*** Selected excerpt

It’s impossible to list everything I have learned and understood, everything the Weather Stations project has given me, but I will try to make a list of the ten most important things.
1. I was reminded about the importance of the issue of global warming and also why most people couldn’t care less about it. Or, if they could, they still don’t care enough. But despite everything, it is not completely alien to them, it affects them.
2. I have learned to take my water bottle with me everywhere I go, but I have also learned to drink all the water from it before getting on the plane. You can refill it pretty much straightaway with tap water in the bathroom.
3. Tap water is tasty and healthy, but people still prefer to buy bottled water, which costs 2000 times more and leaves unbelievable amounts of plastic on the planet. There is a nice film about it.
4. There is so much plastic in the world that the Great Pacific Garbage Patch was formed (see also the film Plastic Paradise). Albatrosses eat plastic, as can be seen in photos made by Chris Jordan from Midway, and as a result they die. As do fish. The populations of numerous species of fish have decreased within the last forty years by 90 per cent. Eating fish that have eaten plastic can cause various diseases in humans, including cancer.

******
*** Provided material

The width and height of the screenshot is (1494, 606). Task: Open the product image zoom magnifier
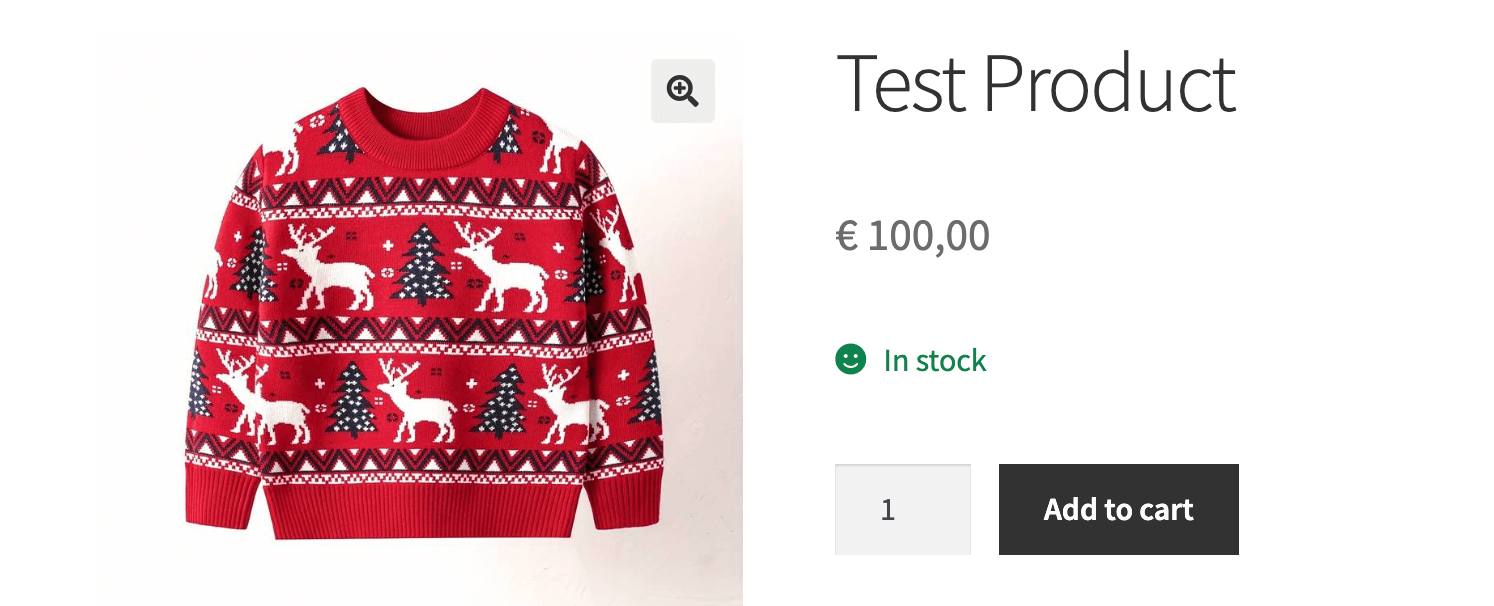pos(683,91)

******

▶ **Your assignment**
Reproduce word for word the stretch of the Weather Stations text from "It’s impossible to" through "most important things.".

▶ **Response area**
It’s impossible to list everything I have learned and understood, everything the Weather Stations project has given me, but I will try to make a list of the ten most important things.